7.2. Testing

In recent years, practices such as Test Driven Development have become increasingly mainstream, as the value and quality that these techniques bring to software development has been realized. In a sense, rules are code (although at a high level), and a lot of the same principles apply.

You can provide tests as a means to specify rule behavior before rules are even written. Further to this, tests are even more important in environments where rules change frequently. Tests can provide a baseline of confidence that the rule changes are consistent with what is specified in the tests. Of course, the rules may change in such a way as the tests are now wrong (or perhaps new tests need to be written to cover the new rule behavior).
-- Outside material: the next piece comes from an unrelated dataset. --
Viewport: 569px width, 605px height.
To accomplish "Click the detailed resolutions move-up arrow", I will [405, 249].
As in TDD practices, tests should be run often, and in a rule driven environment, this means that they should be run every time the rules change (even though the software may be static).

7.2.1. Testing frameworks

For developers, clearly JUnit (or TestNG) are popular tools for testing code, and these can also apply to rules. Keep in mind that rule changes may happen out of sync with code changes, so you should be prepared to keep these unit tests up to date with rules (may not be possible in all environments). Also, the best idea is to target testing some core features of the rule sets that are not as likely to change over time.

Obviously, for rule tests, other non source code driven frameworks would be preferable to test rules in some environments. The following section outlines a rule testing component add on.
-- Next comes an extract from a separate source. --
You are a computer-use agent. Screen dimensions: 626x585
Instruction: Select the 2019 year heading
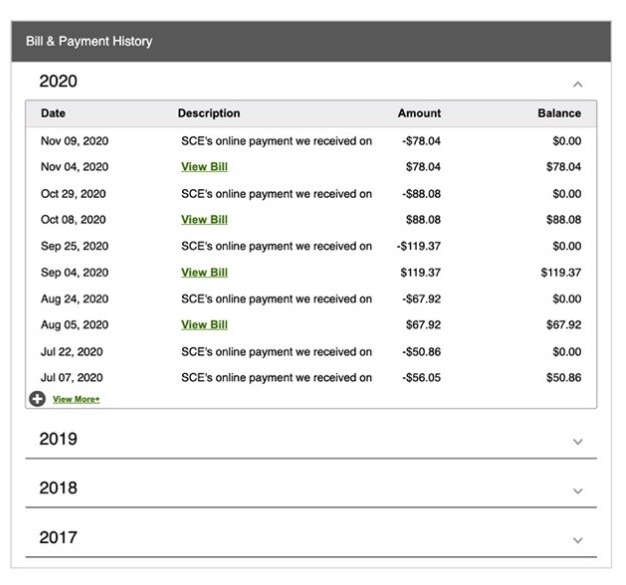point(58,439)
7.2.2. FIT for Rules - a rule testing framework

As a separate add-on, there is a testing framework available that is built on FIT (Framework for Integrated Testing). This allows rule test suites (functional) to be capture in Word documents, or Excel spreadsheets (in fact any tool that can save as HTML). It utilizes a tabular layout to capture input data, and make assertions over the rules of a rulesets execution for the given facts. As the tests are stored in documents, the scenarios and requirements can be (optionally) kept in the same documents, providing a single point of truth for rule behavior.

Also, as the test documents are not code, they can be updated frequently, and kept with the rules, used to validate rule changes etc. As the input format is fairly simple to people familiar with the domain of the rules, it also facilitates "scenario testing" where different scenarios can be tried out with the rules - all external to the application that the rules are used in. These scenarios can then be kept as tests to increase confidence that a rule change is consistent with the users understanding.

This testing framework is built on FIT and JSR-94, and is kept as a separate project to JBoss Rules. Due to it being built on FIT, it requires a different license (but is still open source). You can download and read more about this tool from this web page: Fit for rules http://fit-for-rules.sourceforge.net/

The following screen captures show the fit for rules framework in action.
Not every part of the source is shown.